* start TEXT SECTION *

Building Community

In our three-part blog series, we are sharing our approach on how to scale your mission through literacy. After sharing best practices for assessing literacy gaps within your organization, we are excited to dive into the second element of our approach: building community

There are a multitude of adult literacy organizations serving populations with many overlapping and diverse needs. While these programs may serve in different places among unique populations, we believe programs are strongest when working together. Building community among programs creates opportunities for sharing assets, creating networks of support, and collaborating toward a shared mission. 

Sharing Assets

Once you’ve begun assessing the strengths and weaknesses of your own organization, you can leverage the work of other organizations to complement or improve your own. Through mapping and sharing assets. 

What does sharing assets look like? One great local example is the Welcome to Illinois coalition, which provides direct services to immigrants and asylum seekers entering the state. By banding together organizations that specialize in different services and locations, Welcome to Illinois is able to provide services from housing to health to legal aid. And rather than competing for support, they are able to gain broad support together and distribute aid in ways that best align with their mission.

Sharing assets in other contexts also makes us more aware of the resources that are available and how we can best use those to aid the people we serve. Take this example from this 2012 U.S. Department of Education publication that highlighted work we’ve done in the past to help secure funding for organizations by sharing assets and resources: 

“One goal of Chicago Citywide Literacy Coalition and its partners was to broaden collaboration by strengthening relationships with local funders . . . they made joint presentations to local funders in the Literacy Funders Network, an affinity group of the Council on Foundations, and shared the needs identified in the AEGC Summit planning process.” 

By working together, we’ve been able to identify recurring needs among organizations and secure funding and resources to fill those needs. The more that organizations are able to network and share our successes, the more holistic support we can provide to the people we serve.

* end TEXT SECTION *
* start ENTRIES PROVIDED *

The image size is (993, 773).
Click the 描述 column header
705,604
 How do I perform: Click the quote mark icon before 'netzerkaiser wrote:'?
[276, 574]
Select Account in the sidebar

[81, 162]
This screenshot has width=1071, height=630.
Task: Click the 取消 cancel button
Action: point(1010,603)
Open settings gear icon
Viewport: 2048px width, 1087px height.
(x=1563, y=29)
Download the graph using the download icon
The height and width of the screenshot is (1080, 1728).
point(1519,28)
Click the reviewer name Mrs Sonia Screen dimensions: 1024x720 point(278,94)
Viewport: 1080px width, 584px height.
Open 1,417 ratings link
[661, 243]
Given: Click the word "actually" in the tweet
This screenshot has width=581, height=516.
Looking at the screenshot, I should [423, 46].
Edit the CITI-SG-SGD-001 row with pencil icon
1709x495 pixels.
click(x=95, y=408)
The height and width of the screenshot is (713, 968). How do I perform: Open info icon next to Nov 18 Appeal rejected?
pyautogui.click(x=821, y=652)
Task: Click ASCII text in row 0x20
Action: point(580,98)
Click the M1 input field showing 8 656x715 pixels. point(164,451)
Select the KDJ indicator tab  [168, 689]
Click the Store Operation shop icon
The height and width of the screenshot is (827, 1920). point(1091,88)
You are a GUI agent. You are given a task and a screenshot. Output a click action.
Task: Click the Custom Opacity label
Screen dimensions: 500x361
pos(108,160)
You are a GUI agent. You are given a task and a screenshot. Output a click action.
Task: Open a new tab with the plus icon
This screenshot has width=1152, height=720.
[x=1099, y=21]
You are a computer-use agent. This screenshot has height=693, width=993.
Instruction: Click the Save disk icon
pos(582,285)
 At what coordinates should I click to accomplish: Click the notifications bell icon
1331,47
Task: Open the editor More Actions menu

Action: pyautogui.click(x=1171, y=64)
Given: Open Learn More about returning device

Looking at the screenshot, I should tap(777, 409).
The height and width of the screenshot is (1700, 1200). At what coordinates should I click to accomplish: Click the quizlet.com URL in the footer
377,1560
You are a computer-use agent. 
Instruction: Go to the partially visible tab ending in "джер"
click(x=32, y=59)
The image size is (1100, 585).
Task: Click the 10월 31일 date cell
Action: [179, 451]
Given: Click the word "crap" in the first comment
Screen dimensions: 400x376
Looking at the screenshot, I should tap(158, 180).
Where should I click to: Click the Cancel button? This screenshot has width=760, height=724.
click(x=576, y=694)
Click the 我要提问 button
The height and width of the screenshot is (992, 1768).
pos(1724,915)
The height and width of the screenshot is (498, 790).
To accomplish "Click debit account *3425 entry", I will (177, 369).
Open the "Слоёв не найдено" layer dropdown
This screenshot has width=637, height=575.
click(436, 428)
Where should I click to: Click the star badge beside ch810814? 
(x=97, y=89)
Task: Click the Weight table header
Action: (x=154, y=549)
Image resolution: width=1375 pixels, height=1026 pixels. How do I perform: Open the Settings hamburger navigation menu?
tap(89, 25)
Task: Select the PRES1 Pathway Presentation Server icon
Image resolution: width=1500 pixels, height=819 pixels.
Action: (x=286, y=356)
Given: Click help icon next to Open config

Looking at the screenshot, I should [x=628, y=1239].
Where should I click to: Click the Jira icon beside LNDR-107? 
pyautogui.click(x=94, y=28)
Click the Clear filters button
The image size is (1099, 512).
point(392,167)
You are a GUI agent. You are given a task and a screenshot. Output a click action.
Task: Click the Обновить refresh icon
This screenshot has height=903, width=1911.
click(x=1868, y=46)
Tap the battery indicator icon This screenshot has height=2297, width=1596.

* end ENTRIES PROVIDED *

◆ INSTRUCTIONS TO FOLLOW ◆
Please reproduce word for word the part of the building-community text starting with "By working together, we’ve" and going on through "to the people we serve.".

◆ RESULT OF THIS EXERCISE ◆
By working together, we’ve been able to identify recurring needs among organizations and secure funding and resources to fill those needs. The more that organizations are able to network and share our successes, the more holistic support we can provide to the people we serve.